Hey guys, John here. This is the first guest post of 2015 written by the always great John Callaghan. This was not a topic I chose or approved. I let him decide what to write and that’s what he did. The message he delivers in just a few hundred words should be known by every writer at all times. Now let’s welcome him with a nice round of applause. It’s all yours, Mr. Callaghan.


Writer Interrupted

From the time I was a child, I wanted to write. Not necessarily as a profession but merely as a hobby. Putting my thoughts on paper and creating something from nothing was thrilling. I wrote horror stories in which someone always ended up with a bloody stump. I wrote essays of sorts. And I wrote poetry.

In grade eight I entered a poem in a contest held every year by the Legion, a non-profit organization that provides support for military veterans in Canada. I worked hard on that poem. I wrote of loss and fear and memory—not a great poem but good for someone my age. And I won my region. I was going to get the opportunity to go to the Legion in Pembroke and read my poem for the veterans. It was my first tangible accomplishment as a writer and I was elated.

The day after I learned I had won, I went to school and in breathless excitement told some of my friends my good news.

“Hey guys, I won the Legion poetry contest,” I said, and then waited for a “way to go” or “that’s great” or even a “good for you.”

But instead what I got was: “Writing is for faggots. It’s gay.”

The boy who said this was a red-headed monster and he said it with such surety, such conviction (and he was the leader of our group), that I believed him. My world imploded, and rather than be upset about what he said, I was angry at myself, ashamed, for not knowing what everyone else so obviously knew: Writing was for the “Other,” misfits, outsiders. And I wanted to fit in—I was desperate to fit in.

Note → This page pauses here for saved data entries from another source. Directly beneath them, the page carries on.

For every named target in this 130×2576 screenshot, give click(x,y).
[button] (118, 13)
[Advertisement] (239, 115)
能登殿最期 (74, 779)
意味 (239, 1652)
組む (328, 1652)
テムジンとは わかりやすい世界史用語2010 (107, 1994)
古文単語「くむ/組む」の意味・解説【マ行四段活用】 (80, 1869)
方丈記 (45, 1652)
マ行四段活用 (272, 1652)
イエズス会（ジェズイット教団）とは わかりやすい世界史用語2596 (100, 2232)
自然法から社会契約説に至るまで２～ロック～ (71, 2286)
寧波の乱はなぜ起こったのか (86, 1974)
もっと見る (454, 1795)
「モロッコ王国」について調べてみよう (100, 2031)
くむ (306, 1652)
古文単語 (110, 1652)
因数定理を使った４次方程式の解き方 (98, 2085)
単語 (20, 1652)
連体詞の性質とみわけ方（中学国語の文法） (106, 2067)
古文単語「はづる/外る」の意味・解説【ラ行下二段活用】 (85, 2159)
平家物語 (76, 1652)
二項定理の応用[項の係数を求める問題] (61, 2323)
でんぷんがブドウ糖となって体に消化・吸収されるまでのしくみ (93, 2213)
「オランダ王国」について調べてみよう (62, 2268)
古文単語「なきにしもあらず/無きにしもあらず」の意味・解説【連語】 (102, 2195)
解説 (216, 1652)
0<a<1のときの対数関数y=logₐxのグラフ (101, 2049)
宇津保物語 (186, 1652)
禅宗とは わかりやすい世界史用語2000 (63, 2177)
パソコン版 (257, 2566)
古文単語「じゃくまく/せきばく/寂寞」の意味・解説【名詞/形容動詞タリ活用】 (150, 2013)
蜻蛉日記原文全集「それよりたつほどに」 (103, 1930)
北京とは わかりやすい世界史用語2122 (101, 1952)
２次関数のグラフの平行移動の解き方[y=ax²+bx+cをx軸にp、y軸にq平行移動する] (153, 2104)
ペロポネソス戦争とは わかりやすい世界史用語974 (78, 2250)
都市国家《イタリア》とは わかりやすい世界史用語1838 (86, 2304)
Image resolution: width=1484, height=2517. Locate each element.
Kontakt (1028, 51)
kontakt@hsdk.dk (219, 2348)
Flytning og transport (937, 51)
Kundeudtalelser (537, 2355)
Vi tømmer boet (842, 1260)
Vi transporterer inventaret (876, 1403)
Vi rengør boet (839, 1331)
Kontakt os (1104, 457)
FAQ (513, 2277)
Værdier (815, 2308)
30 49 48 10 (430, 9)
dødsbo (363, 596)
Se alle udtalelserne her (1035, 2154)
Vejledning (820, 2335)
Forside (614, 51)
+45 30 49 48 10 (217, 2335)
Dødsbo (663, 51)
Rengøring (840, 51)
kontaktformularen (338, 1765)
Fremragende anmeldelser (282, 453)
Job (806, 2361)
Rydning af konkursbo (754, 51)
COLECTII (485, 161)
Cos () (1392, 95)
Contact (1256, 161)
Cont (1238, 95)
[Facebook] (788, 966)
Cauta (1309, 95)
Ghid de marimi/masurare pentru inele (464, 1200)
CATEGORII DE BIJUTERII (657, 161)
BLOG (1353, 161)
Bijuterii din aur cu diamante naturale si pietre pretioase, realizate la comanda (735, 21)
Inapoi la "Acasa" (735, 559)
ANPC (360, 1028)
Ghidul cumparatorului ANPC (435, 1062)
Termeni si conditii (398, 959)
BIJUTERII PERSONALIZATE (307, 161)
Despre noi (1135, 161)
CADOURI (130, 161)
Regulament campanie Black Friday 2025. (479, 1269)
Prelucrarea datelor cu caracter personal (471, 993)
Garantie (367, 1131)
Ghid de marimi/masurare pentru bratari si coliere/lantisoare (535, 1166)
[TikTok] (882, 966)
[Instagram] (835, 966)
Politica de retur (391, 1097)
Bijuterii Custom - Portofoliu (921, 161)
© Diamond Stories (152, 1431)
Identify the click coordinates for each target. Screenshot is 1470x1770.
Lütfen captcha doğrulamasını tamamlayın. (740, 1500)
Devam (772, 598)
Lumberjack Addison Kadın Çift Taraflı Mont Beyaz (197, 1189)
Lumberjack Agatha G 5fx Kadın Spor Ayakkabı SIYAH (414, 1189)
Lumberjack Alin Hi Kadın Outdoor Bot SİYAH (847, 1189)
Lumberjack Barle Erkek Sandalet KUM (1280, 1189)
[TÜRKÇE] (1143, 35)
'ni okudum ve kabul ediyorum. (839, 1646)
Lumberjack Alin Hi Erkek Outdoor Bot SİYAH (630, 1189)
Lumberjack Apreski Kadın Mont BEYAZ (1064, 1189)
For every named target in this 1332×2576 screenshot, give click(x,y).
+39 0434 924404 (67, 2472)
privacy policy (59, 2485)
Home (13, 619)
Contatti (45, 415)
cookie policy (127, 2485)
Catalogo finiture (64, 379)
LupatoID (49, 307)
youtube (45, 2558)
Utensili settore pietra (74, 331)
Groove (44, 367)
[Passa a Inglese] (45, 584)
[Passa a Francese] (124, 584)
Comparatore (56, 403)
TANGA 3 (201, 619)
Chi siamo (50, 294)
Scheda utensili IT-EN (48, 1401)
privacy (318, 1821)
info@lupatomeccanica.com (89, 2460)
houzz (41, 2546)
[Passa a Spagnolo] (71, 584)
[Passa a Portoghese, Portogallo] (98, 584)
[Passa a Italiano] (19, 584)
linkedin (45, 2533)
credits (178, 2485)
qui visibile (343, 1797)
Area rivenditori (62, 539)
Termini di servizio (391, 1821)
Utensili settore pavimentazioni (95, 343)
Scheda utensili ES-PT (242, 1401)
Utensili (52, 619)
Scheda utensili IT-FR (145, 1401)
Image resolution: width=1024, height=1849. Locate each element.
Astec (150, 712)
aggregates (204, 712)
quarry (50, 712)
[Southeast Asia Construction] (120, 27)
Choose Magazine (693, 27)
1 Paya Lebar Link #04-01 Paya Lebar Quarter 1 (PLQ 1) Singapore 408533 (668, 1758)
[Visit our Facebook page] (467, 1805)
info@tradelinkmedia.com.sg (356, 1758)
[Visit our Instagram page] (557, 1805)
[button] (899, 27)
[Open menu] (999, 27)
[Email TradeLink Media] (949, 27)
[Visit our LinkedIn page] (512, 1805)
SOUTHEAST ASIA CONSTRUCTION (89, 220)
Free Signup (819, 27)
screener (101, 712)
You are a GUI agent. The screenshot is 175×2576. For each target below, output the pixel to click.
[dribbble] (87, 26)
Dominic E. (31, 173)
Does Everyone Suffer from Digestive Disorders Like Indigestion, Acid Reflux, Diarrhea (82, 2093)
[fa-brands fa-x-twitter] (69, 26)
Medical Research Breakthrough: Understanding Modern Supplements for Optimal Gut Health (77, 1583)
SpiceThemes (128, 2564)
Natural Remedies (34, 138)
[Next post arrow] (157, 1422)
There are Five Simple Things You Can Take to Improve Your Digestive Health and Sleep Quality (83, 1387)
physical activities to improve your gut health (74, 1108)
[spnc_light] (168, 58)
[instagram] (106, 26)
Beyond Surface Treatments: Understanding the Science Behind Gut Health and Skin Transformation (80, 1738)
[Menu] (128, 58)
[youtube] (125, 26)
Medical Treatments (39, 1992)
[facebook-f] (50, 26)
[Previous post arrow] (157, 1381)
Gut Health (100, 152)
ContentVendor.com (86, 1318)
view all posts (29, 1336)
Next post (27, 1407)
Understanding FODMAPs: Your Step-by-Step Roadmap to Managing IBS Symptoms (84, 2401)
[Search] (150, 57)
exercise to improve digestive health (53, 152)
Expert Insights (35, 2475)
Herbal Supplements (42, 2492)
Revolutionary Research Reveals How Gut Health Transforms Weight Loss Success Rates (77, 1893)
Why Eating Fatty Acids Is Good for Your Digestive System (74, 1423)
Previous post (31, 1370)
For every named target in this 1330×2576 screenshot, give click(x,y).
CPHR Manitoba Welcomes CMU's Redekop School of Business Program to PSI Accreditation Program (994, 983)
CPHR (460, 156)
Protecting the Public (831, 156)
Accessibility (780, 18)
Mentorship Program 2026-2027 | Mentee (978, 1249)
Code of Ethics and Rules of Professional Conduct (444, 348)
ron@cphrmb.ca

I put my pen down that day and didn’t pick it up again for many, many years.

If I could go back in time and talk to that version of myself, I’d tell that boy, “You have to keep writing. No matter what. That red-headed monster is doomed to a life of misery. The world is so big. And he is so small, just a punchline in the joke of life.” I’d tell my younger self to laugh about it, or punch Monsterboy in the face, or just stare at him until he becomes uncomfortable and then stare a little more.

This experience wasn’t the only reason I stopped writing, but it was a contributing factor. I am careful, however, not to dwell on regret and live in that dangerous state of being where I think about wasted opportunity, wasted time. That is a dead-end road. But I do wonder from time to time what could have been if I had not been a writer interrupted.